[GOAL OF THE EXERCISE]
Begin at the line that holds "The image size is (1598, 972)." and retype every line through the end of the material, both included. Leave out the pictures.

[INPUT]
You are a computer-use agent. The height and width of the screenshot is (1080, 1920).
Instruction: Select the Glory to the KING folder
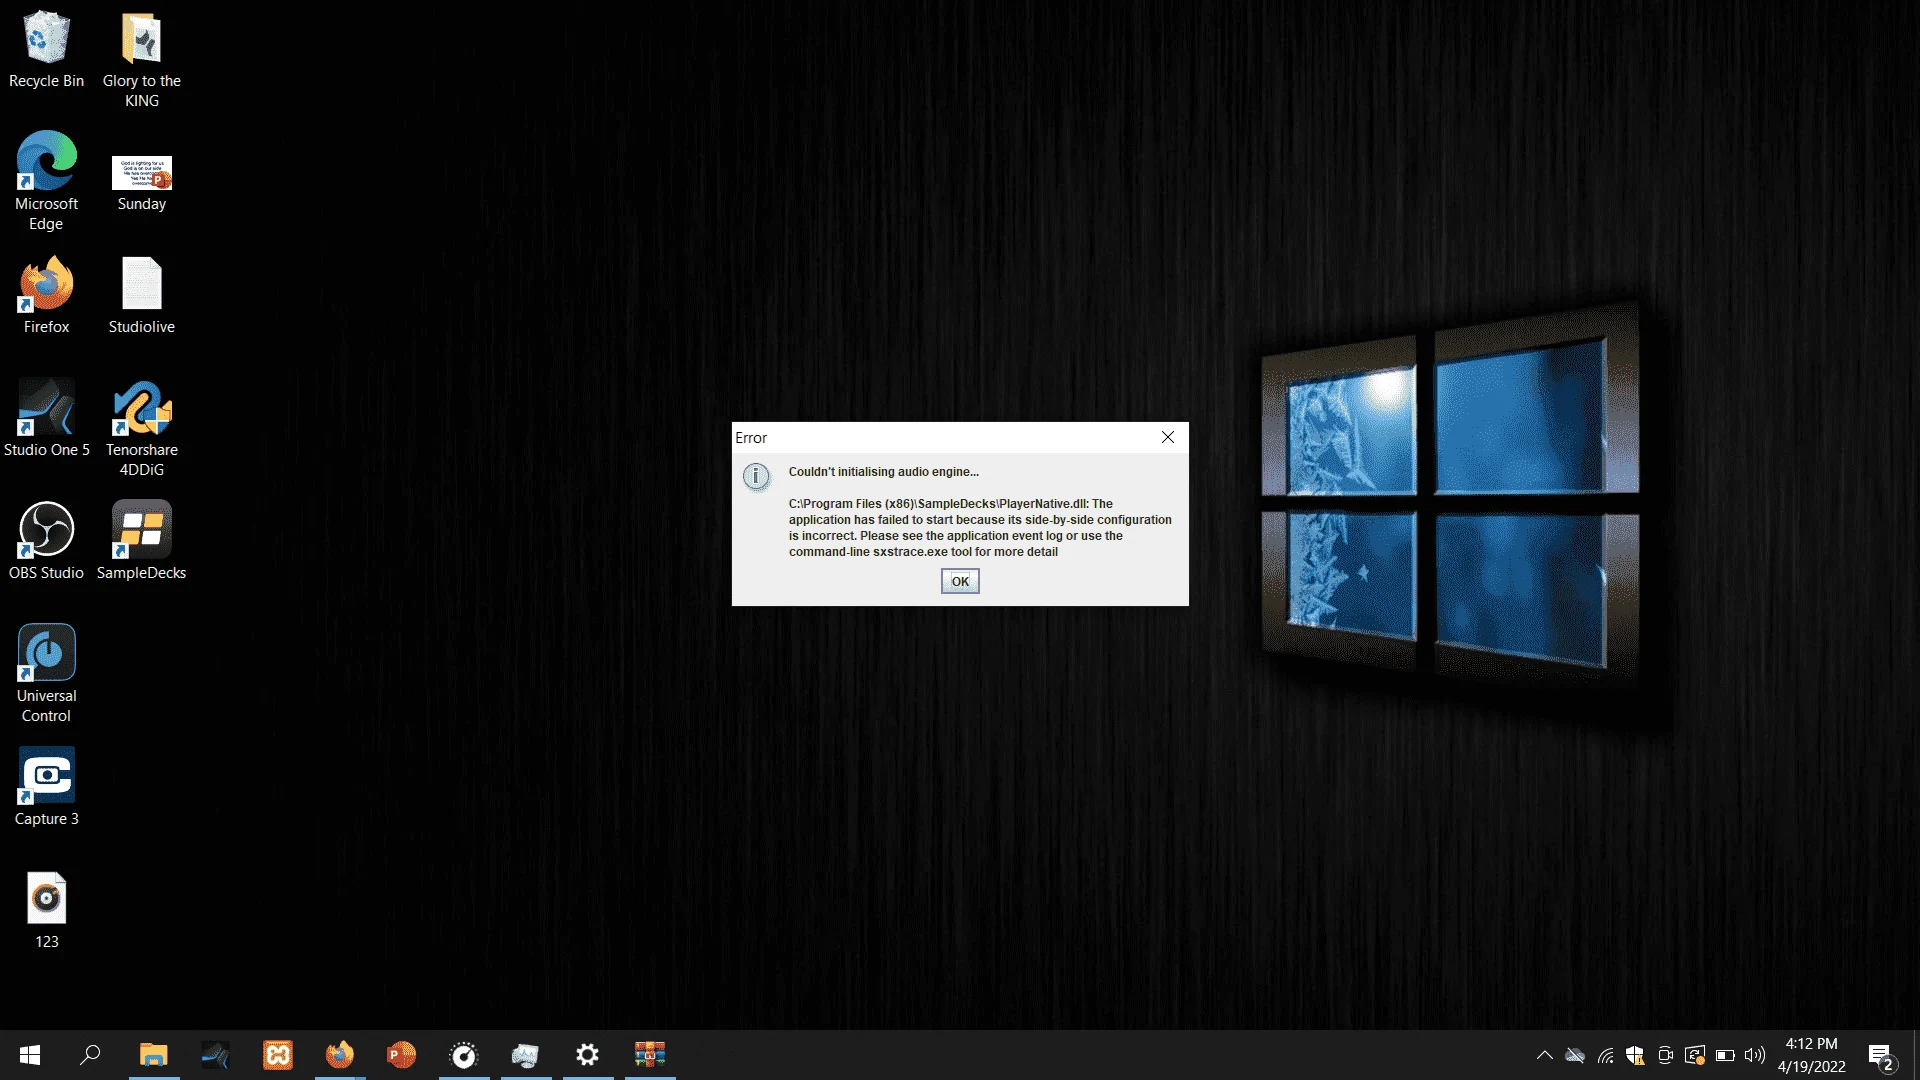tap(141, 59)
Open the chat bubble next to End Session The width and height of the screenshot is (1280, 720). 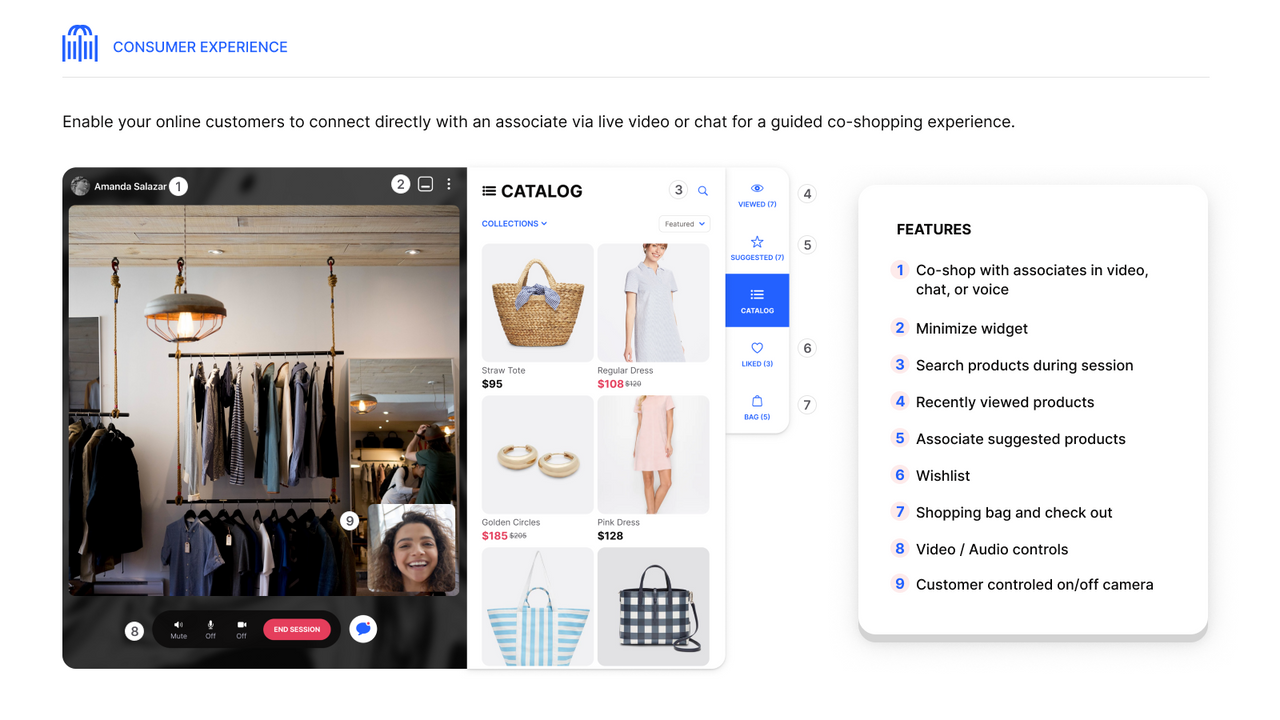362,628
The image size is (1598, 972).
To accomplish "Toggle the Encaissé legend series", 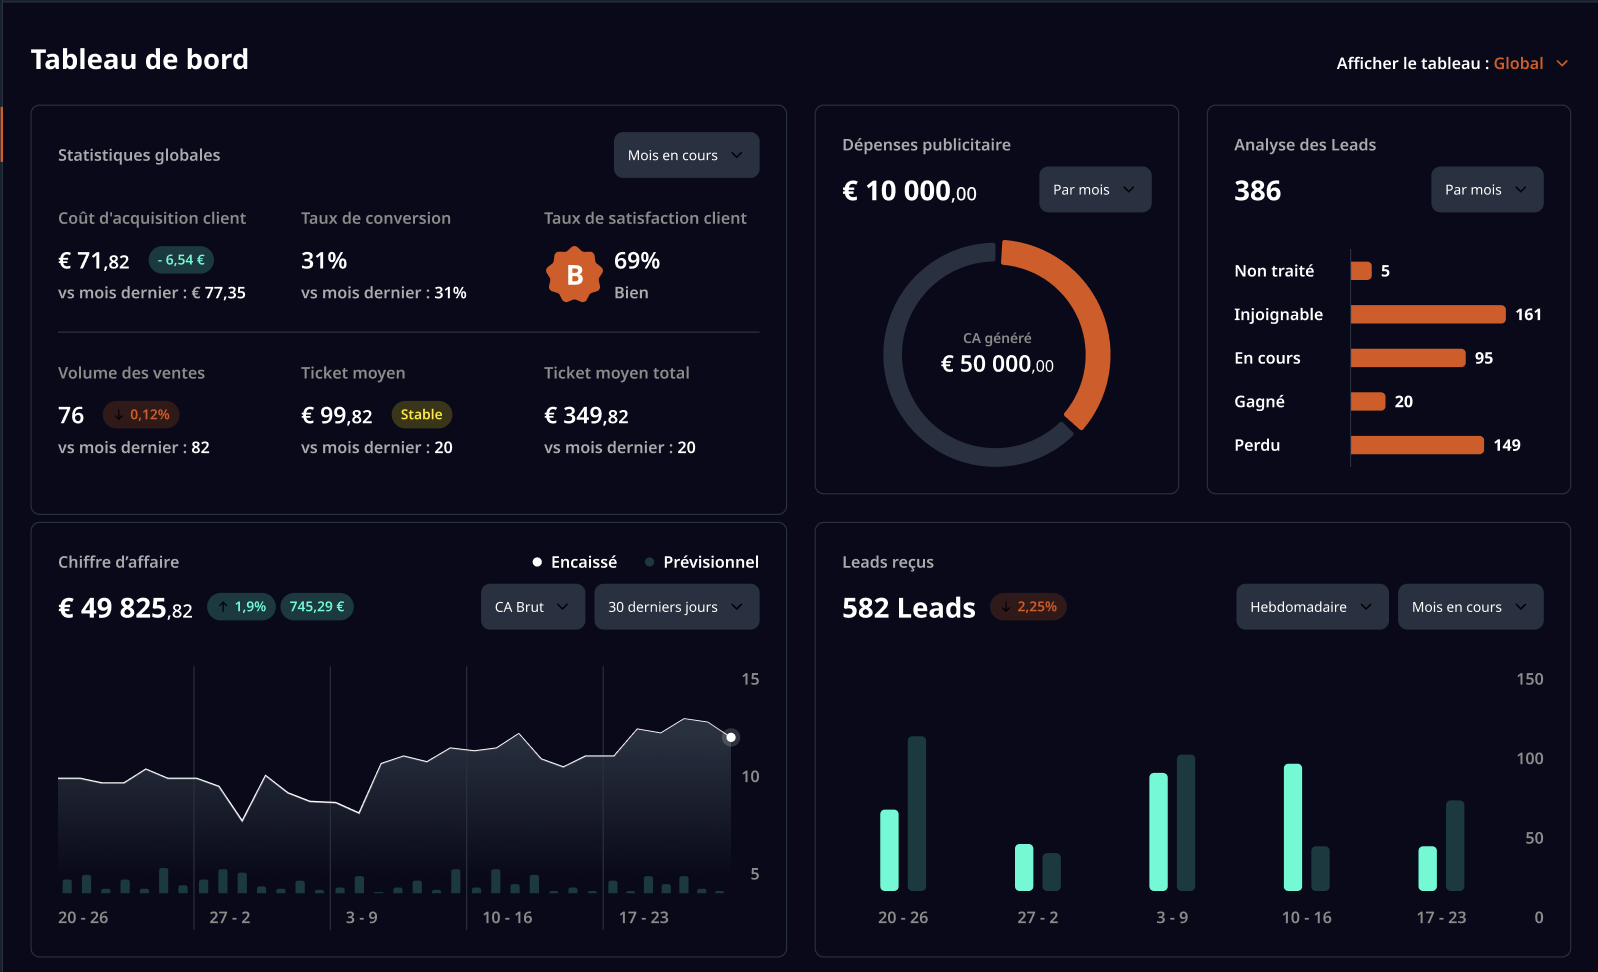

[WRITTEN REPLY]
The image size is (1598, 972).
To accomplish "Toggle the Encaissé legend series", 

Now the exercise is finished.